Assigned task
Would you print each of the entries below precisely as given?

Records shown
================================

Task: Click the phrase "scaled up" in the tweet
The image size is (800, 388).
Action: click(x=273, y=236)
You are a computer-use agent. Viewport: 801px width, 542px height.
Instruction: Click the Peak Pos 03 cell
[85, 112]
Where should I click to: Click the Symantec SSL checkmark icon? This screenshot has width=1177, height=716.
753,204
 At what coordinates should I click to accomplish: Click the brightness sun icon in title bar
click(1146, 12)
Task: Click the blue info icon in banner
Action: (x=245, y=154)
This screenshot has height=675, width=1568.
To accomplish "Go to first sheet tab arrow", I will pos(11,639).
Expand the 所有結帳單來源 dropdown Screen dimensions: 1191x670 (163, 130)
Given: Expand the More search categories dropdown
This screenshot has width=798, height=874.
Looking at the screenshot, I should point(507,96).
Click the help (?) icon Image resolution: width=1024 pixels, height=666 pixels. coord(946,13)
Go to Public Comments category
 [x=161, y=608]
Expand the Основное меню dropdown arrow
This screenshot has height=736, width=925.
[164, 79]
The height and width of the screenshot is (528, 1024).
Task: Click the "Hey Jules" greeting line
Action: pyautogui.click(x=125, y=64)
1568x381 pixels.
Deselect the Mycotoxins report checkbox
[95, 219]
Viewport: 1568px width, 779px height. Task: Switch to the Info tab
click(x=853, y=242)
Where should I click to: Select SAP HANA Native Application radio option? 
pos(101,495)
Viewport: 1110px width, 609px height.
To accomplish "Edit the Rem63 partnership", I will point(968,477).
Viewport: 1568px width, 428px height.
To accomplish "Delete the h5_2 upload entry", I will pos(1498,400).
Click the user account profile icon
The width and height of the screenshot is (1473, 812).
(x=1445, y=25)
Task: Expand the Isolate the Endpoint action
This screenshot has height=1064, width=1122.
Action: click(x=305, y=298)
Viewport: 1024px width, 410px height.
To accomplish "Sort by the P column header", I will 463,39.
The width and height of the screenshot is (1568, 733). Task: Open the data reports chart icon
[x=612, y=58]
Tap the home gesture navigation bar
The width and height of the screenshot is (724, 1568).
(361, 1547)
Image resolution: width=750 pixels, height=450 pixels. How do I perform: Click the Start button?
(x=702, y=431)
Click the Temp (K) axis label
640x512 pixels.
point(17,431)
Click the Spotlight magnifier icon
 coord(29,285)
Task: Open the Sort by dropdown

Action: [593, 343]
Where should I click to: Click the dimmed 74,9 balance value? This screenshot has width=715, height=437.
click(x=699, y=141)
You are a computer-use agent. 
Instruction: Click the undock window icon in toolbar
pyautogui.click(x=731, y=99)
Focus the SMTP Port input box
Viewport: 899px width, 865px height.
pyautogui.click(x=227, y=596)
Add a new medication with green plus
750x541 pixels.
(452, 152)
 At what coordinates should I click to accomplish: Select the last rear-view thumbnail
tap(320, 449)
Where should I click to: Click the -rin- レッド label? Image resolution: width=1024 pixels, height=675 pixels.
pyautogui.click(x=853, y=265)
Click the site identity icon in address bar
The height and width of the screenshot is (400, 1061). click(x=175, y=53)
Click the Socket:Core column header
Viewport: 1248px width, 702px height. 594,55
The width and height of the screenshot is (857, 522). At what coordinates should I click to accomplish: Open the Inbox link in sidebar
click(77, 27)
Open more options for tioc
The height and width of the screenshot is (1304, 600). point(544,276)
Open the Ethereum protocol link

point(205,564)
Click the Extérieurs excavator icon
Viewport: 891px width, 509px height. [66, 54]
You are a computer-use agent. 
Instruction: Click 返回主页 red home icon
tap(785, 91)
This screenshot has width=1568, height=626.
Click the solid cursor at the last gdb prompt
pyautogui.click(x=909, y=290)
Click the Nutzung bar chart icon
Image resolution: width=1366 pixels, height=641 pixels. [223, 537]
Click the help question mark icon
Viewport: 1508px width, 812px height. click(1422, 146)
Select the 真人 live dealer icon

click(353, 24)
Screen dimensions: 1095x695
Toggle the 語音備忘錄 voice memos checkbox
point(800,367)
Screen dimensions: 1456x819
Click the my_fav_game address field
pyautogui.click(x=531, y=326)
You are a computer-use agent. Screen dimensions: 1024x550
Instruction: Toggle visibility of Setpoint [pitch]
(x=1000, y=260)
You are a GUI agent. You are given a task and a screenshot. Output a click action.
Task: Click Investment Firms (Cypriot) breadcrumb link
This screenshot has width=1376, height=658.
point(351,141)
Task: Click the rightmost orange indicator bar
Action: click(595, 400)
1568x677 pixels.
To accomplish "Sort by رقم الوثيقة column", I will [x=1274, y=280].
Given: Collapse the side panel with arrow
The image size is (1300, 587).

================================

The answer
Task: Click the phrase "scaled up" in the tweet
The image size is (800, 388).
Action: click(x=273, y=236)
You are a computer-use agent. Viewport: 801px width, 542px height.
Instruction: Click the Peak Pos 03 cell
[85, 112]
Where should I click to: Click the Symantec SSL checkmark icon? This screenshot has width=1177, height=716.
753,204
 At what coordinates should I click to accomplish: Click the brightness sun icon in title bar
click(1146, 12)
Task: Click the blue info icon in banner
Action: (x=245, y=154)
This screenshot has height=675, width=1568.
To accomplish "Go to first sheet tab arrow", I will pos(11,639).
Expand the 所有結帳單來源 dropdown Screen dimensions: 1191x670 (163, 130)
Given: Expand the More search categories dropdown
This screenshot has width=798, height=874.
Looking at the screenshot, I should point(507,96).
Click the help (?) icon Image resolution: width=1024 pixels, height=666 pixels. coord(946,13)
Go to Public Comments category
 [x=161, y=608]
Expand the Основное меню dropdown arrow
This screenshot has height=736, width=925.
[164, 79]
The height and width of the screenshot is (528, 1024).
Task: Click the "Hey Jules" greeting line
Action: pyautogui.click(x=125, y=64)
1568x381 pixels.
Deselect the Mycotoxins report checkbox
[95, 219]
Viewport: 1568px width, 779px height. Task: Switch to the Info tab
click(x=853, y=242)
Where should I click to: Select SAP HANA Native Application radio option? 
pos(101,495)
Viewport: 1110px width, 609px height.
To accomplish "Edit the Rem63 partnership", I will point(968,477).
Viewport: 1568px width, 428px height.
To accomplish "Delete the h5_2 upload entry", I will pos(1498,400).
Click the user account profile icon
The width and height of the screenshot is (1473, 812).
(x=1445, y=25)
Task: Expand the Isolate the Endpoint action
This screenshot has height=1064, width=1122.
Action: click(x=305, y=298)
Viewport: 1024px width, 410px height.
To accomplish "Sort by the P column header", I will 463,39.
The width and height of the screenshot is (1568, 733). Task: Open the data reports chart icon
[x=612, y=58]
Tap the home gesture navigation bar
The width and height of the screenshot is (724, 1568).
(361, 1547)
Image resolution: width=750 pixels, height=450 pixels. How do I perform: Click the Start button?
(x=702, y=431)
Click the Temp (K) axis label
640x512 pixels.
point(17,431)
Click the Spotlight magnifier icon
 coord(29,285)
Task: Open the Sort by dropdown

Action: [593, 343]
Where should I click to: Click the dimmed 74,9 balance value? This screenshot has width=715, height=437.
click(x=699, y=141)
You are a computer-use agent. 
Instruction: Click the undock window icon in toolbar
pyautogui.click(x=731, y=99)
Focus the SMTP Port input box
Viewport: 899px width, 865px height.
pyautogui.click(x=227, y=596)
Add a new medication with green plus
750x541 pixels.
(452, 152)
 At what coordinates should I click to accomplish: Select the last rear-view thumbnail
tap(320, 449)
Where should I click to: Click the -rin- レッド label? Image resolution: width=1024 pixels, height=675 pixels.
pyautogui.click(x=853, y=265)
Click the site identity icon in address bar
The height and width of the screenshot is (400, 1061). click(x=175, y=53)
Click the Socket:Core column header
Viewport: 1248px width, 702px height. 594,55
The width and height of the screenshot is (857, 522). At what coordinates should I click to accomplish: Open the Inbox link in sidebar
click(77, 27)
Open more options for tioc
The height and width of the screenshot is (1304, 600). point(544,276)
Open the Ethereum protocol link

point(205,564)
Click the Extérieurs excavator icon
Viewport: 891px width, 509px height. [66, 54]
You are a computer-use agent. 
Instruction: Click 返回主页 red home icon
tap(785, 91)
This screenshot has width=1568, height=626.
Click the solid cursor at the last gdb prompt
pyautogui.click(x=909, y=290)
Click the Nutzung bar chart icon
Image resolution: width=1366 pixels, height=641 pixels. [223, 537]
Click the help question mark icon
Viewport: 1508px width, 812px height. click(1422, 146)
Select the 真人 live dealer icon

click(353, 24)
Screen dimensions: 1095x695
Toggle the 語音備忘錄 voice memos checkbox
point(800,367)
Screen dimensions: 1456x819
Click the my_fav_game address field
pyautogui.click(x=531, y=326)
You are a computer-use agent. Screen dimensions: 1024x550
Instruction: Toggle visibility of Setpoint [pitch]
(x=1000, y=260)
You are a GUI agent. You are given a task and a screenshot. Output a click action.
Task: Click Investment Firms (Cypriot) breadcrumb link
This screenshot has width=1376, height=658.
point(351,141)
Task: Click the rightmost orange indicator bar
Action: click(595, 400)
1568x677 pixels.
To accomplish "Sort by رقم الوثيقة column", I will [x=1274, y=280].
Given: Collapse the side panel with arrow
The image size is (1300, 587).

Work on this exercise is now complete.